締結式で記念撮影する(右から)伊藤公平塾長、吉村美栄子知事、皆川治市長=県庁

 学校法人慶応義塾と県、鶴岡市は27日、慶応大先端生命科学研究所(先端研、同市)を核にした研究教育活動プロジェクトを今後も共同推進するための協定を結んだ。期間は2024~28年の5年間で、今回が6期目になる。今期は先端研の研究成果を活用し、幅広い地域活性化の取り組みを県内全域で推進する。

 先端研は01年に開設された。細胞内を丸ごと短時間で調べるメタボローム解析技術で世界をリードし、医療、環境、農業、食品の各分野に応用されている。先端研発のベンチャー企業も8社が生まれている。

 協定に基づき、慶応義塾は世界的なバイオ研究拠点の形成に向けた研究教育のほか、県、鶴岡市と共に▽県内産業の振興に向けた産学官連携▽将来の地域を担う人材の育成▽国内外との交流拡大―に取り組む。
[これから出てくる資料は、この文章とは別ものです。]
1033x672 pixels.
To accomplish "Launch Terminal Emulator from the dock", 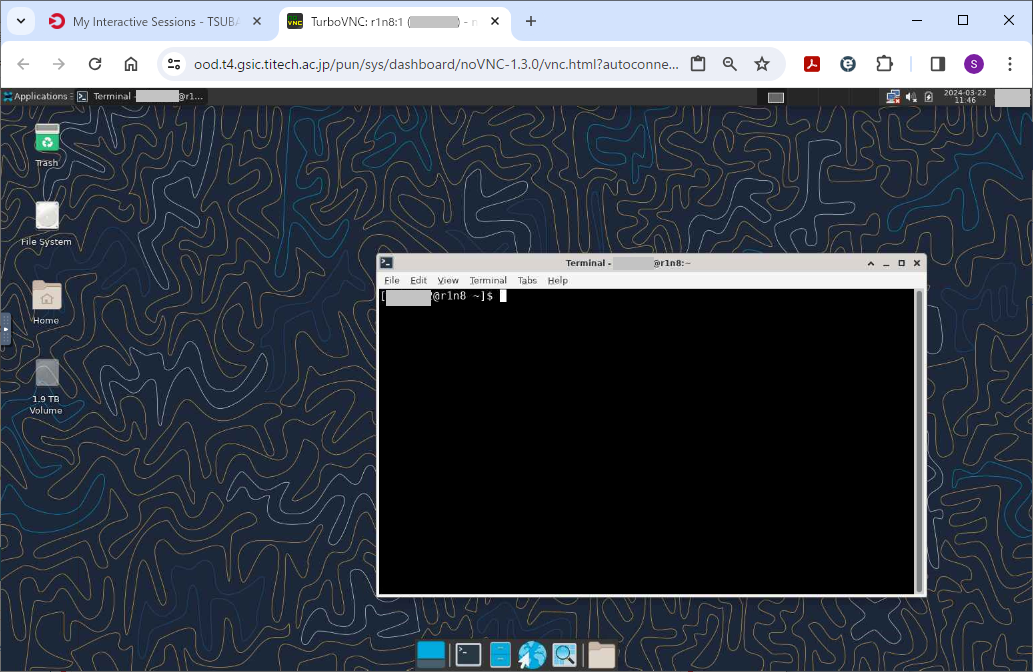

県と鶴岡市は毎年計7億円を拠出して研究を支援し、研究成果を積極的に活用することで地域産業の振興と地域活性化を図る。

 県庁で締結式が行われ、慶応義塾の伊藤公平塾長、吉村美栄子知事、皆川治市長が協定書に署名した。伊藤塾長は「先端研は社会に新しい価値を生み出す源泉。今後も共同研究やベンチャー企業創出に努め、産業振興、雇用拡大、地域活性化に寄与したい」と意気込みを語った。吉村知事は「研究成果や地域との交流を本県産業の振興につなげたい」と述べ、皆川市長は「ベンチャー企業の事業ステージに応じて支援し、雇用拡大を目指す」と話した。